Since 2026-06-13 the app no longer points at the bouncer directly — it points at the heatwave-haproxy:6433 write-VIP, a TCP-passthrough failover router that forwards to whichever node is the live primary, so a pg_promote reroutes writes with no databases.ini edit and no app redeploy. PgBouncer is unchanged underneath; HAProxy just sits in front. See HAPROXY.md for the routing layer. (To revert to direct pooling, set DATABASE_HOST / DATABASE_HOST_VERSIONS back to heatwave-pgbouncer:6432.)

The pooler is co-located with the app on each host: the app always talks to a local bouncer (now via the local HAProxy), and the bouncer’s backend is the local Postgres accessory. The heatwaveheatwave_versions FDW is internal to Postgres (loopback) and is unaffected — the bouncer just needs a pool per database.
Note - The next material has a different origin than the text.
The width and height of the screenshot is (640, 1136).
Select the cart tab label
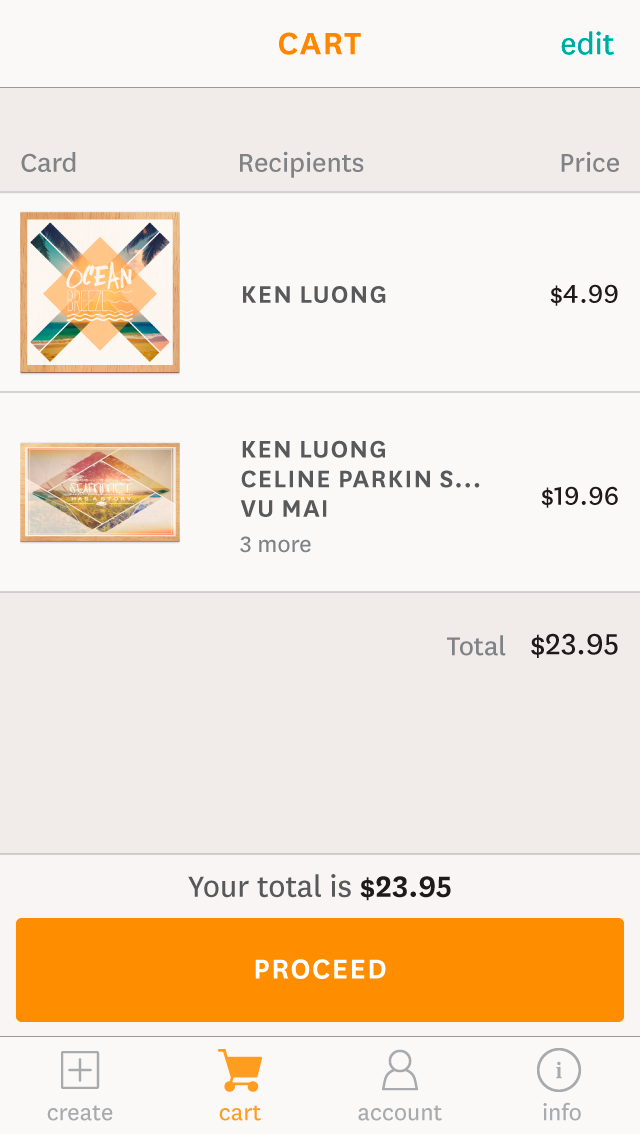(240, 1113)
  1. Cap the post-consolidation connection demand. The Kamal cutover collapsed the four Sidekiq processes into one (SIDEKIQ_CONSOLIDATED=1) reserving 49 worker threads; PR #1072 sized its pool at DB_POOL=55 (after the default-5 pool caused ActiveRecord::ConnectionTimeoutError across workers — AppSignal #5951–#5961). Steady-state demand (~150–177 conns) fits under the 197 usable (max_connections=200superuser_reserved_connections=3), but a rolling deploy briefly runs old + new containers together — sidekiq alone then needs 2 × (55+55) = 220 to the two DBs, over the limit → the new container boots into FATAL: sorry, too many clients already → failed deploy. The pooler caps server connections (max_db_connections=90/DB) and queues the surplus instead of letting Postgres reject it. This cliff did not exist at DB_POOL=5; #1072’s bump created it, and PgBouncer is its structural fix.
  2. A repointable connection layer for the PG16→18 ping-pong. During the Dallas↔Chicago migration, failover became a backend repoint on the bouncer rather than an app redeploy. (That migration is complete — prod cut over to PG18.4 in Dallas on 2026-06-10.) See the ping-pong runbook.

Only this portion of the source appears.